The doctrine of the Incarnation presents a gospel mystery, if possible, more
astonishing than that of the Trinity. We can more easily understand that there
should be three people in a unity of subsistence, than that God should be
manifested in the flesh. The analogy of the one meets us everywhere; turn we
the eye within ourselves, or turn we it without upon the broad expanse of
God's creation—from every point of observation, a trinity of existence bursts
upon our view. But, of the other, in vain we search for anything approaching
to resemblance. It was a thing so unheard of and so strange, so marvelous
and so unique—that there was nothing in the sublime or the rude, in the bold
or the tender, of nature's varied works, to prepare the mind for, or awaken the
expectation of, a phenomenon so strange, so stupendous, and so mysterious.

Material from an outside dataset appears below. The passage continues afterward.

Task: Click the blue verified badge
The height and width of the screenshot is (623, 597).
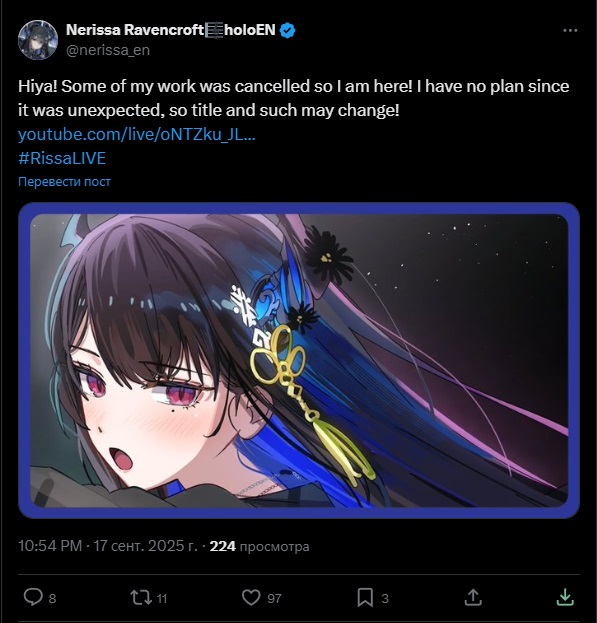Action: (x=288, y=30)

Not that the possibility of such an event astonishes us. With Jehovah all
things are possible. "Is anything too hard for Me?"

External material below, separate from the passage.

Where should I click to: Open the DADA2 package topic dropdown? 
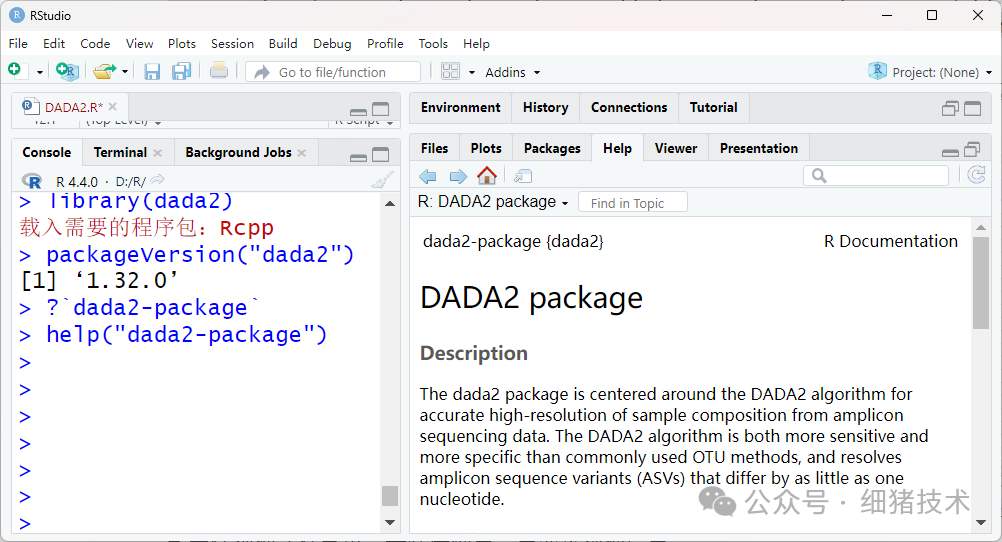coord(493,202)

But we marvel at the fact itself. Its stupendousness amazes us—its
condescension humbles us—its glory dazzles us—its tenderness subdues
us—its love overpowers us. That the uncreated Son of God should become
the created Son of man—that the Eternal Word should be made flesh and
dwell with men—that He should assume a new title, entwining in the awful
letters that compose His divine name, others denoting His inferior nature as
man, so revealing Himself as Jehovah-Jesus! Oh wonder, surpassing
thought! Before this, how are all others infinitely outshone; their luster fading
away and disappearing, as stars before the advancing light.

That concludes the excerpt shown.